◆ Directions
All lines from the one containing "At what coordinates" through the last line of the listing should be given again exactly, with no pictures.

◆ Given data
• • •

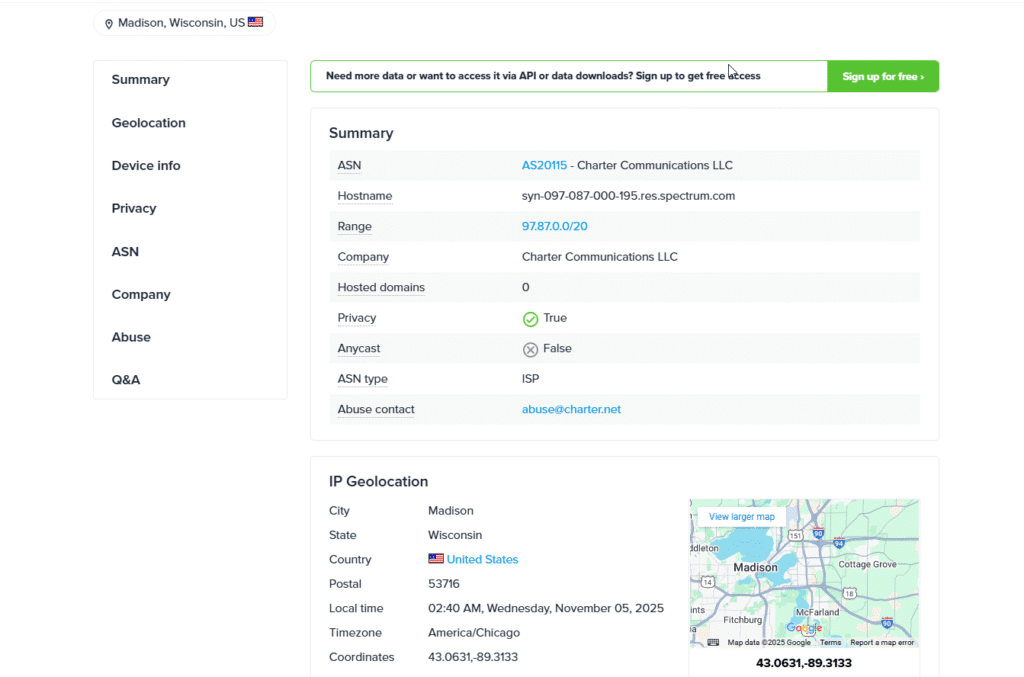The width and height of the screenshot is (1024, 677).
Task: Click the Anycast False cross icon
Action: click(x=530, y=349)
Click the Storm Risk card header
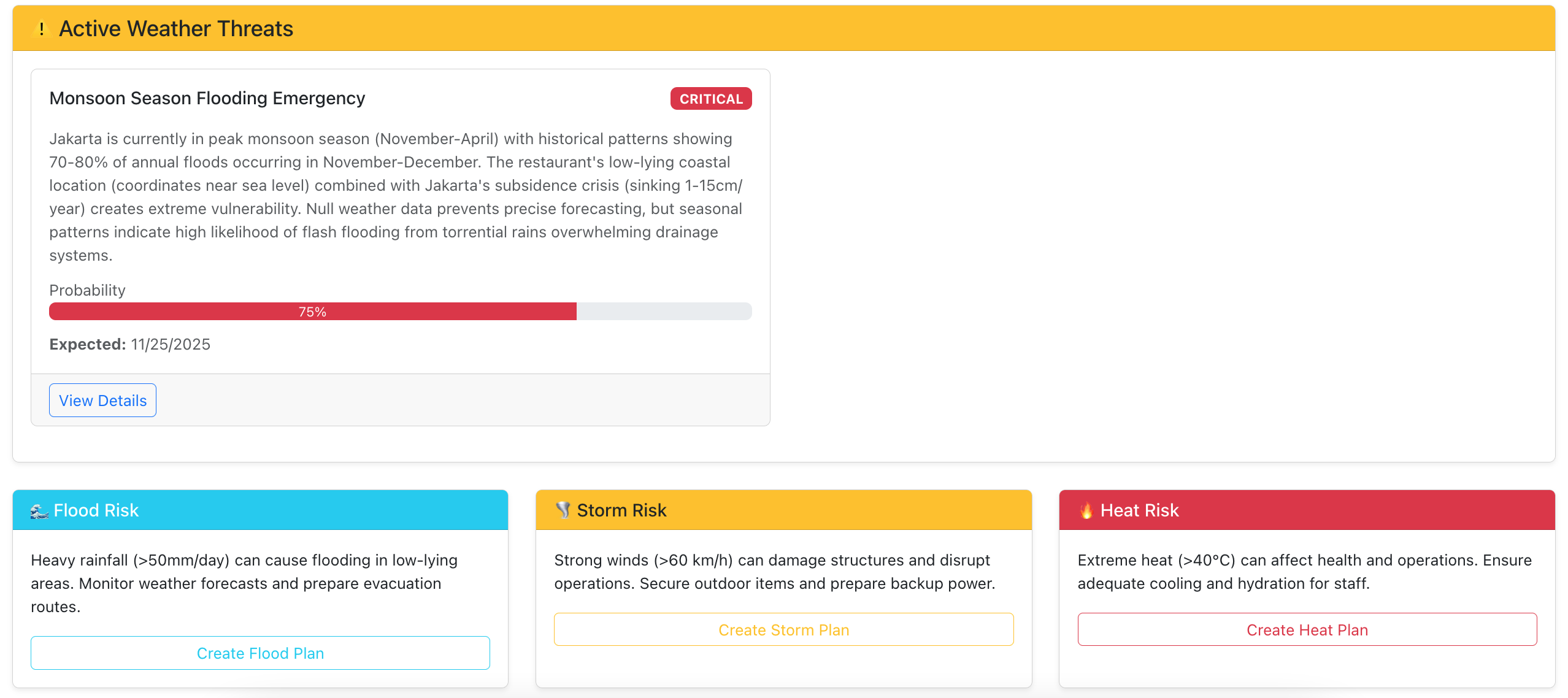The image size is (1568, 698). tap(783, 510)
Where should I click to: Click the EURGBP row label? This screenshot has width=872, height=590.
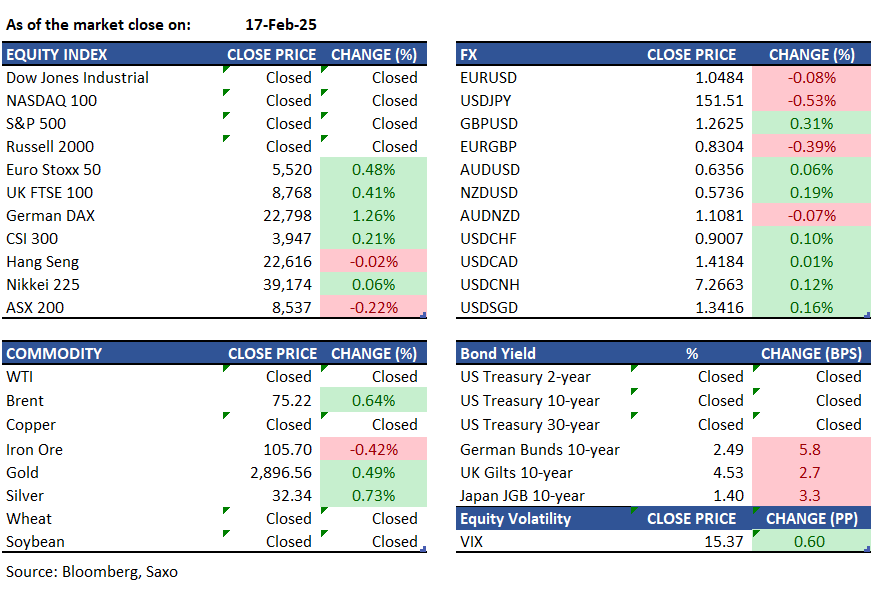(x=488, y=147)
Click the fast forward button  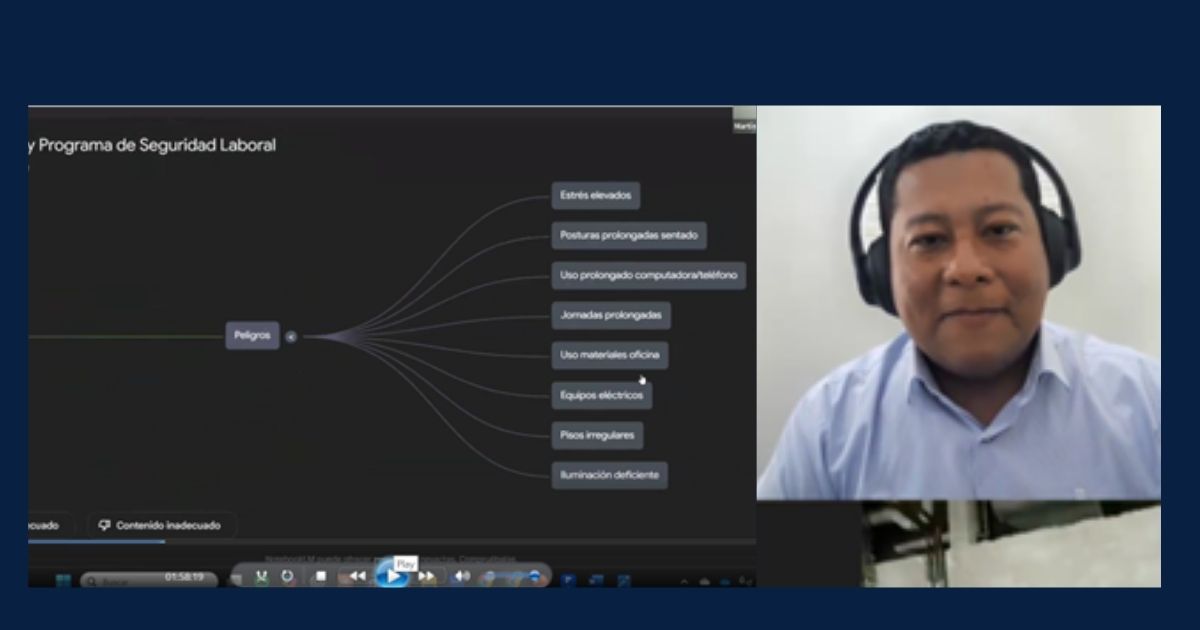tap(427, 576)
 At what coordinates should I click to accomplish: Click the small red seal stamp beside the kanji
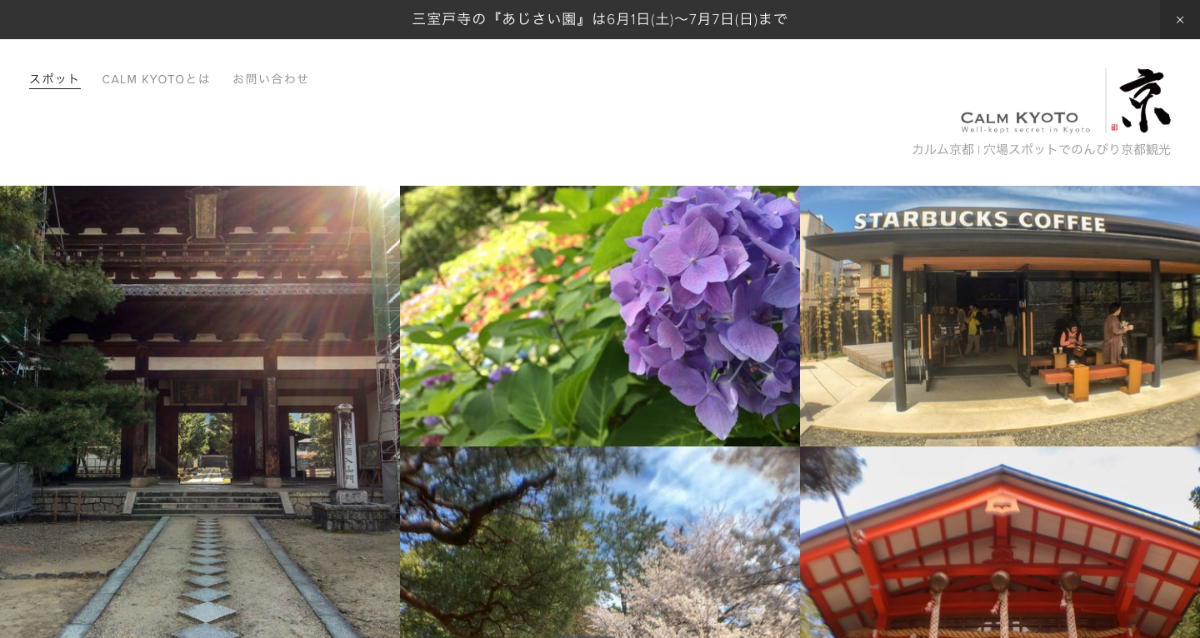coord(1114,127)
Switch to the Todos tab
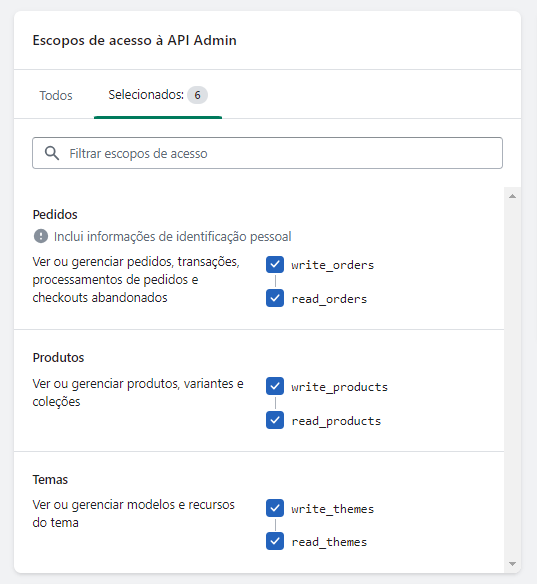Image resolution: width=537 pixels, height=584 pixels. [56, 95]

• • •

◆ Solved problem
 At what coordinates should I click to accomplish: Click the small red seal stamp beside the kanji
coord(1114,127)
Switch to the Todos tab
Image resolution: width=537 pixels, height=584 pixels. [56, 95]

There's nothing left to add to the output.